DOCUMENT SECTION =>
Copied Xbox games for £1.50? Doubt this ludicrous-sounding statement? Here's the proof.

Consumers can now rent games, perfectly legitimately, from places like www.swapgame.com, with a monthly flat-rate fee of £14.99 entitling them to rent 2 games at any one time. If they sent games back the same day they arrived, that'd bring 20-25 games a month through their letterbox. (Your correspondent hasn't used the service himself, being a journalist who gets his games for free anyway, but is basing that estimate on experience of Webflix, a very similar outfit renting DVD movies by mail at the same rates.) That makes each rental cost about 70p.

If the consumer was to then copy the game to their Xbox hard drive, they could then send the disc straight back and play the game for as long as they liked. With a large replacement HD, commonly installed at the same time as a modchip operation (a 120GB drive, currently about £75, can hold dozens and dozens of games, and would bring the total cost of the chipping operation to not much over £100, ie slightly more than two games) they'd be sorted right there. But even with only the standard hard drive, it's easy, with almost no technical knowledge, to connect the Xbox to the PC with the official link cable, copy the installed files across, make an ISO and then burn the ISO with a DVD writer, producing a perfect copy of the original disc, for a further 75p or so for the blank DVD. Add a few pence for a DVD case and print out the cover from the net’s many cover sites like www.cdcovers.cc, and Consumer Jim has something that looks nice on his game shelf - and which he can then delete from the HD to make room for the next rental game - for a total outlay of £1.50 or so. (And of course, it makes for temptingly lucrative business for the professional pirate too, who can pump these copies out at markets and boot fairs for anything up to £8-£10 a shot. Nice margin, eh?)

DATA EXCERPTS =>

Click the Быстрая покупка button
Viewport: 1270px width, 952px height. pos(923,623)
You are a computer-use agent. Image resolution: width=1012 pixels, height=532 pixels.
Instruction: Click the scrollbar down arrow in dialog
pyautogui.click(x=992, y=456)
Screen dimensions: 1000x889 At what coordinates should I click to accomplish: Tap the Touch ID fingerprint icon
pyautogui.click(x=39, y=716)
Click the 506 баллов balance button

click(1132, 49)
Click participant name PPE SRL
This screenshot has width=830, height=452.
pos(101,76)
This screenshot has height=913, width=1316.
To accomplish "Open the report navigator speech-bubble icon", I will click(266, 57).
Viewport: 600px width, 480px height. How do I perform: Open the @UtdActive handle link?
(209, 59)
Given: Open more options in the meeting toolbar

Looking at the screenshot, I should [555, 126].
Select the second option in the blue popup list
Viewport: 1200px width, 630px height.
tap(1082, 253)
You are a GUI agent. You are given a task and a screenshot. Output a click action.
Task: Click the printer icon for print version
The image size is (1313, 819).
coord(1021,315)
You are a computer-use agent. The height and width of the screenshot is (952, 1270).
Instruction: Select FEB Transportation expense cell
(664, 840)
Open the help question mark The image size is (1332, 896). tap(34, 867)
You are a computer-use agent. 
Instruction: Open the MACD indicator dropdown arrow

PROBLEMS =>
1. Arrange the part of the entries that opens with the line containing "Given: Open more" and runs through the last of the entries as a JSON list of strings, one string per line, leaving out blank lines.
2. Pick up the piece on copying rented Xbox games and continue it from where it stops.

RESPONSES FOR EACH TASK =>
1.
[
  "Given: Open more options in the meeting toolbar",
  "Looking at the screenshot, I should [555, 126].",
  "Select the second option in the blue popup list",
  "Viewport: 1200px width, 630px height.",
  "tap(1082, 253)",
  "You are a GUI agent. You are given a task and a screenshot. Output a click action.",
  "Task: Click the printer icon for print version",
  "The image size is (1313, 819).",
  "coord(1021,315)",
  "You are a computer-use agent. The height and width of the screenshot is (952, 1270).",
  "Instruction: Select FEB Transportation expense cell",
  "(664, 840)",
  "Open the help question mark The image size is (1332, 896). tap(34, 867)",
  "You are a computer-use agent. ",
  "Instruction: Open the MACD indicator dropdown arrow"
]

2.
It would have been incredibly easy for Microsoft to get round this (or at least add a relatively challenging extra layer of protection requiring coding skills and a separate “crack” for every game) by requiring the disc to remain in the Xbox drive as a “key disc” - like most PC games do - even when it's installed on HD. Yet they chose not to. Why might that be, do you think?